-
Notifications
You must be signed in to change notification settings - Fork 11
Spark Connector
Spark Connector module helps connect Apache Spark big data processing engine with Hyperledger Fabric for data analysis.
It can currently query from channel's ledger and can insert data into world state.

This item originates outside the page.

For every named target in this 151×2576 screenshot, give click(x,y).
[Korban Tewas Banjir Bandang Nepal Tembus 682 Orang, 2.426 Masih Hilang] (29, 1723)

These operations can be done with the help of FabricSpark object provided by the connector.
Data can be queried using load method of FabricSpark object.
import com.impetus.blkch.spark.connector.rdd.ReadConf
import org.apache.spark.sql.fabric.FabricSpark
import FabricSpark.implicits._
Class.forName("com.impetus.fabric.jdbc.FabricDriver")
val readConf = ReadConf(Some(4), None, "Select * from transaction_action where block_no <= 10") // ReadConf provides configuration for reading data from Fabric
val dataframe = FabricSpark.load(spark, readConf, Map("spark.fabric.configpath" -> "<Config Path>", "spark.fabric.username" -> "<Username>", "spark.fabric.password" -> "<Secret>"))
NOTE
spark.fabric.* properties in the above section of code can also be provided as --conf parameters in spark-submit job by using overloaded load method.
Contents of dataframe can be directly inserted into World State using save method of FabricSpark object.
import com.impetus.fabric.spark.connector.rdd.WriteConf
import org.apache.spark.sql.fabric.FabricSpark
import FabricSpark.implicits._
Class.forName("com.impetus.fabric.jdbc.FabricDriver")
val writeConf = WriteConf("assetchain", "iPostUsers") // WriteConf provides chaincode details using which data will be inserted
FabricSpark.save(dataframe, writeConf, Map("spark.fabric.configpath" -> "<Config Path>", "spark.fabric.username" -> "<Username>", "spark.fabric.password" -> "<Secret>"))
NOTE
spark.fabric.* properties in the above section of code can also be provided as --conf parameters in spark-submit job by using overloaded save method.